→ WORK ORDER
Begin with the first line below and retype each line exactly through the line containing "Task: Choose Tutti". Any pictures are to be left out.

→ GIVEN DATA
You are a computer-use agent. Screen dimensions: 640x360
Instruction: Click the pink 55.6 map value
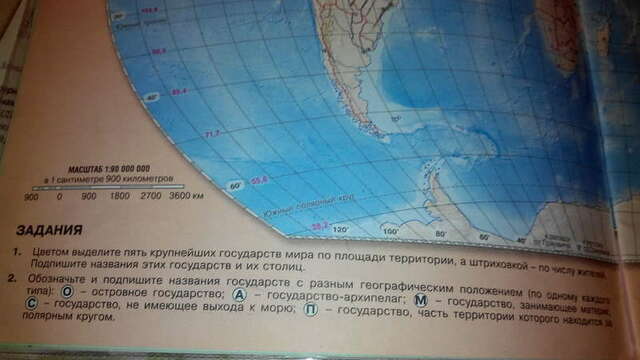tap(260, 180)
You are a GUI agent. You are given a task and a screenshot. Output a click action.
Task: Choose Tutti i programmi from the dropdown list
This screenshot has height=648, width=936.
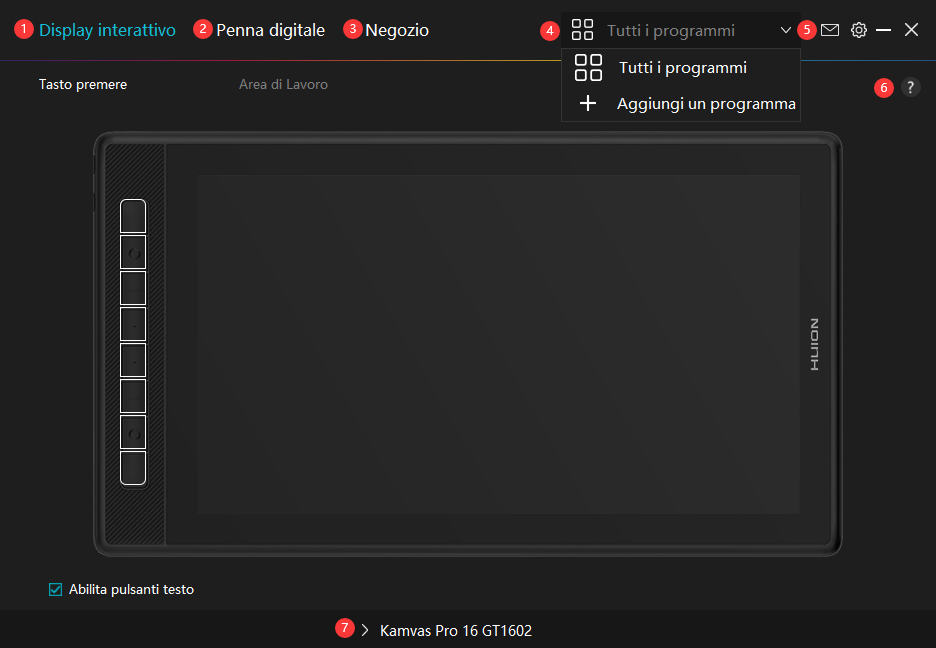point(682,68)
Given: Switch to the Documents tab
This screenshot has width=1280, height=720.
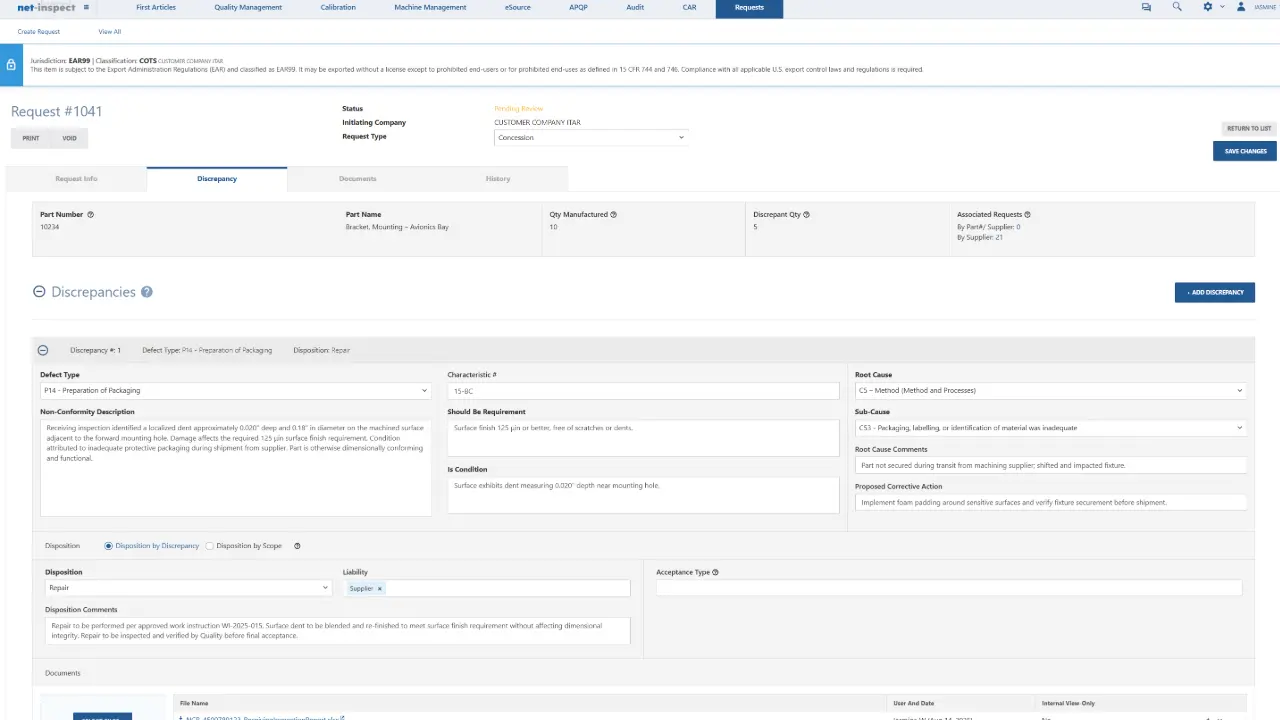Looking at the screenshot, I should pyautogui.click(x=357, y=178).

→ COMPLETED EXERCISE
You are a computer-use agent. Screen dimensions: 640x360
Instruction: Click the pink 55.6 map value
tap(260, 180)
You are a GUI agent. You are given a task and a screenshot. Output a click action.
Task: Choose Tutti i programmi from the dropdown list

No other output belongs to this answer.